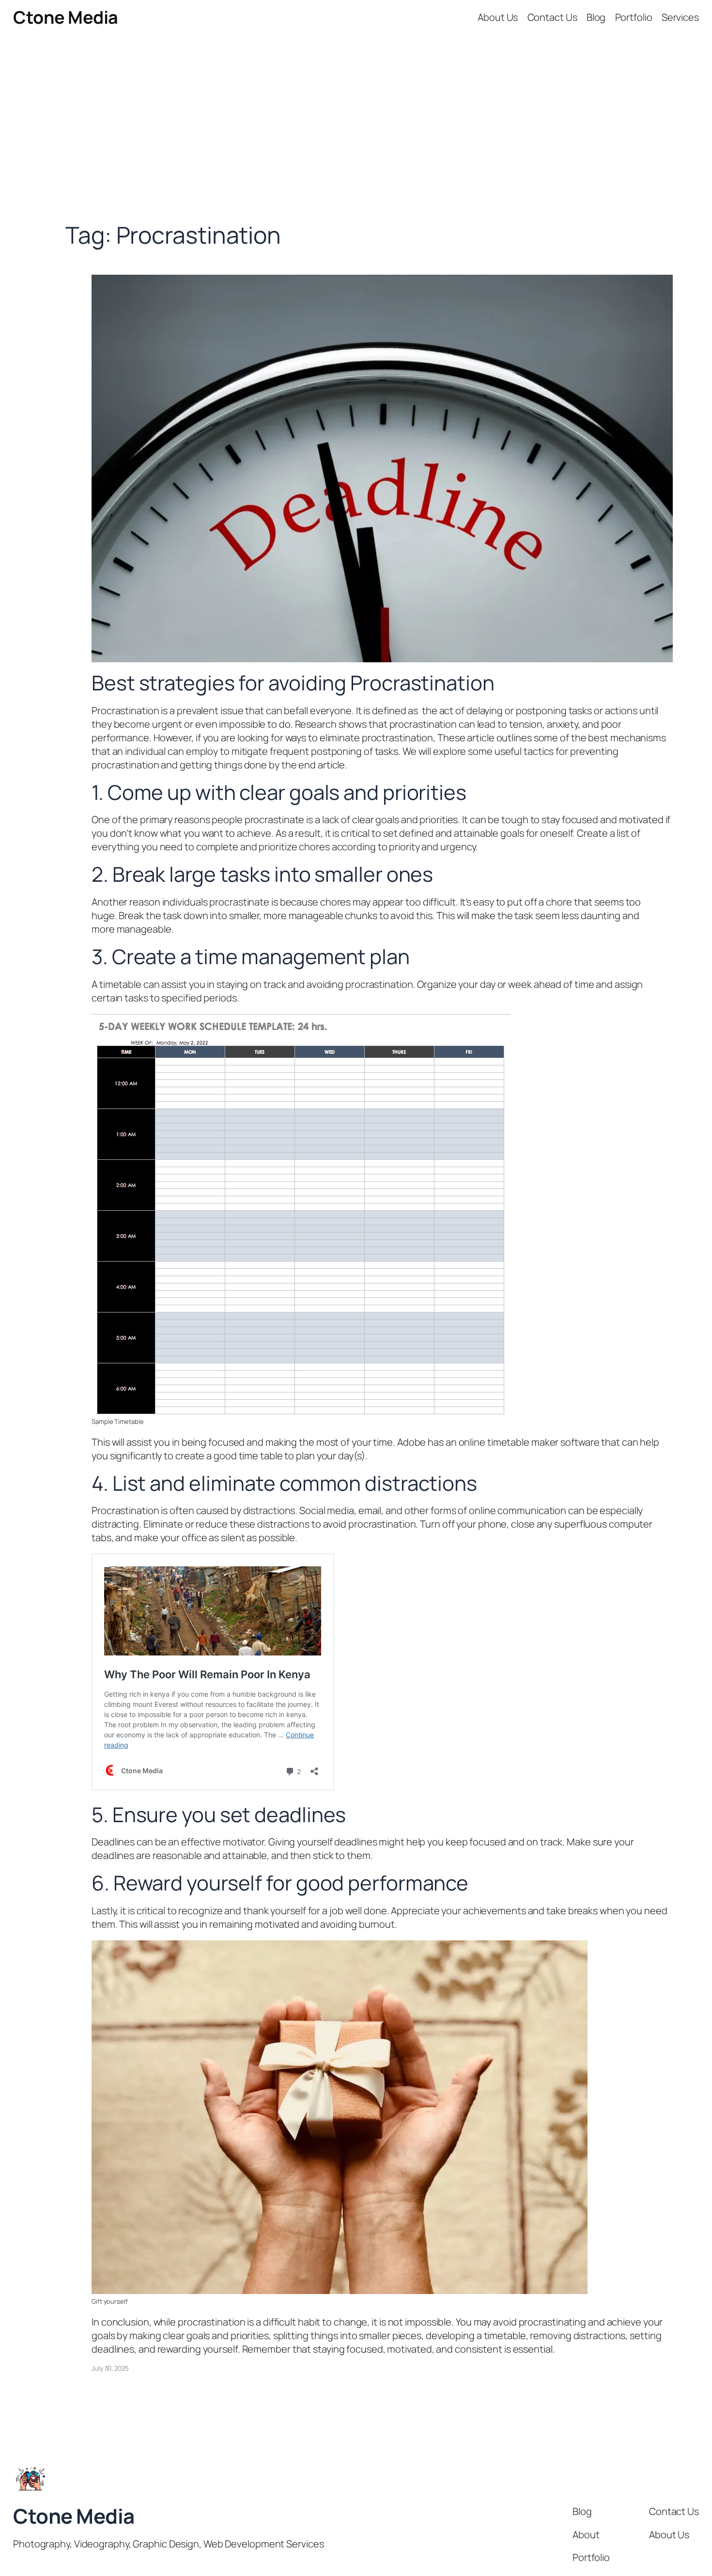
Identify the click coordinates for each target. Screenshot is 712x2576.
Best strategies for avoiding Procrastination (293, 682)
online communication (517, 1510)
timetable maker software (543, 1442)
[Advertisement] (356, 136)
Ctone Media (65, 17)
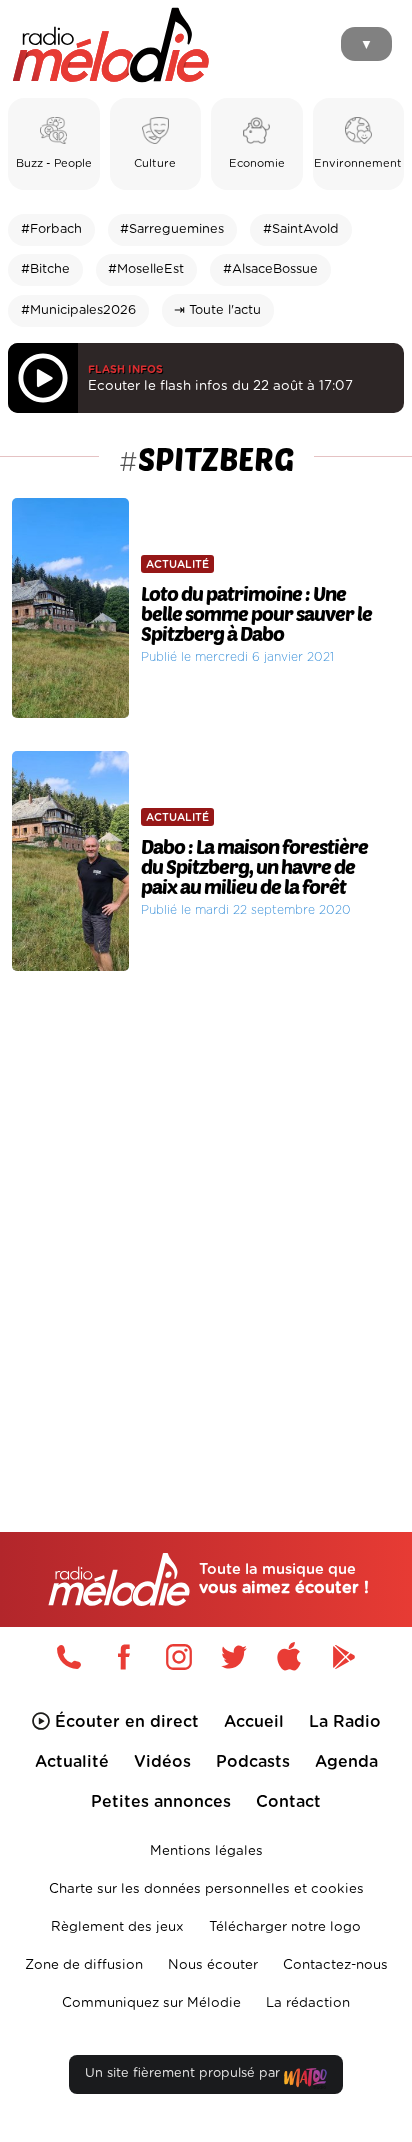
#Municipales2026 (78, 310)
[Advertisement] (206, 1210)
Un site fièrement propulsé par (184, 2073)
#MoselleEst (146, 269)
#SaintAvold (301, 229)
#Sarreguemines (172, 229)
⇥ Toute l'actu (217, 310)
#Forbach (51, 229)
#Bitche (45, 269)
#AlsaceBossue (270, 269)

**Work to be completed:** Your task is to write out the lines from the one with "#MoselleEst (146, 269)" through the end of the records, exactly and with nothing added.

**Result of this exercise:**
#MoselleEst (146, 269)
#SaintAvold (301, 229)
#Sarreguemines (172, 229)
⇥ Toute l'actu (217, 310)
#Forbach (51, 229)
#Bitche (45, 269)
#AlsaceBossue (270, 269)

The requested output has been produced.